======== PASSAGE PROVIDED ========

The Kia needed a new battery.


The owner of the vehicle asked for help from a tow truck driver. He agreed to help her and he replaced the battery in her vehicle.


Three days later she started to have electrical problems. Her turn signals didn’t work. Her taillights worked sometimes, and sometimes they did not. Eventually she took the vehicle into a dealership for diagnosis. They took a look at the vehicle and said a bundle of wires were crushed and exposed. The owner’s insurance company then hired GEI to find out what really happened.

Our expert inspected the 2012 KIA Forte at the owner’s residence.

The main fuse box was located under the hood, had all of the fuses in their proper location, and appeared to be in good condition. There were no blown fuses.


The fuse box located at the left end of the dash was the location of the turn signal fuse.


The vehicle’s owner stated that she replaced the fuse but it melted again when she operated the turn signals. The blown fuses had been removed and were not in the fuse box at the time of the inspection.


The wiring in front of the battery was damaged. It was partially crushed by a heavy object. The wiring appeared to have been caught between the battery and the plate below the battery location.


The damaged wiring had no signs of being cut with a tool such as a knife or wire cutting pliers. No other damage was found to the wiring in that location. The damage to the wiring located in front of the battery was in all likelihood a result of the recent battery installation. This most likely occurred when the battery was being lowered into position and the wiring was not pushed out of the way as the battery was lowered into place.

The wiring became caught beneath the battery and the support for the battery, and was crushed due to the weight of the battery. No other items or conditions were found that could have caused or contributed to the damaged wiring, which then caused the electrical problems.

======== SUPPLIED ENTRIES ========

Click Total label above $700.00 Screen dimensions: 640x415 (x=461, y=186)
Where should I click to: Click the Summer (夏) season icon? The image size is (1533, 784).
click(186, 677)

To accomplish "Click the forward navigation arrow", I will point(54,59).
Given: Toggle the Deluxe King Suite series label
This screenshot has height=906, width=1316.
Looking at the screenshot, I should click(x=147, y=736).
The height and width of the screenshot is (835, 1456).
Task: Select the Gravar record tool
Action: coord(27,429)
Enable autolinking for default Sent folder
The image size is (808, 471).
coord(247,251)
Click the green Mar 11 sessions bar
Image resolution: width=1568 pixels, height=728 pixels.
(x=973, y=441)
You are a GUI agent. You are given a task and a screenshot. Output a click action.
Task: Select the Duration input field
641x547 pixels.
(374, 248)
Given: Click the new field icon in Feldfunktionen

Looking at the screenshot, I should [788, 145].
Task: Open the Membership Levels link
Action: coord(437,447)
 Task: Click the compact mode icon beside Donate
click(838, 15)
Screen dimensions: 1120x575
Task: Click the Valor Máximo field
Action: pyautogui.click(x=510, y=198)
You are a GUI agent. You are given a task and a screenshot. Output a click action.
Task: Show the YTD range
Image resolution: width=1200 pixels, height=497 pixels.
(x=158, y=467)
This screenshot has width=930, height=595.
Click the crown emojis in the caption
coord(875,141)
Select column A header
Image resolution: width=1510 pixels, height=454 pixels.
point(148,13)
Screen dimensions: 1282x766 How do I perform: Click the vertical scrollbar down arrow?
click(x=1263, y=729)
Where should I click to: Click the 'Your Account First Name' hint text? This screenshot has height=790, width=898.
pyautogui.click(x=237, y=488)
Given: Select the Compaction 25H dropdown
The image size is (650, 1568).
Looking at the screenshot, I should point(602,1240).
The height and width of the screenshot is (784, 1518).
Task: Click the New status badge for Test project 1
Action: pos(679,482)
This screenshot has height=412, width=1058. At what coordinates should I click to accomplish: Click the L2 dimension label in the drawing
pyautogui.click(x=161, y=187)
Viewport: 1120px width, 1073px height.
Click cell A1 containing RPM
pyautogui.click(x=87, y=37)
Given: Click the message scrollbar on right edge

========

THINGS TO DO:
- 1) Set down the part of the Kia wiring report above, starting with "Three days later" and going on through "no blown fuses.".
- 2) Summarize the Kia wiring report in two sentences.
- 3) List every observation the Kia wiring report gives about the main fuse box.

EXPECTED RESULTS:
- 1)
Three days later she started to have electrical problems. Her turn signals didn’t work. Her taillights worked sometimes, and sometimes they did not. Eventually she took the vehicle into a dealership for diagnosis. They took a look at the vehicle and said a bundle of wires were crushed and exposed. The owner’s insurance company then hired GEI to find out what really happened.

Our expert inspected the 2012 KIA Forte at the owner’s residence.

The main fuse box was located under the hood, had all of the fuses in their proper location, and appeared to be in good condition. There were no blown fuses.

- 2) After a tow truck driver replaced the Kia's battery, its turn signals stopped working and its taillights worked only sometimes. A dealership found a bundle of wires crushed and exposed, and GEI's inspection concluded that the wiring in front of the battery was most likely crushed under the battery's weight during that installation, with no other cause found.

- 3)
- It was located under the hood.
- All of the fuses were in their proper location.
- It appeared to be in good condition.
- There were no blown fuses.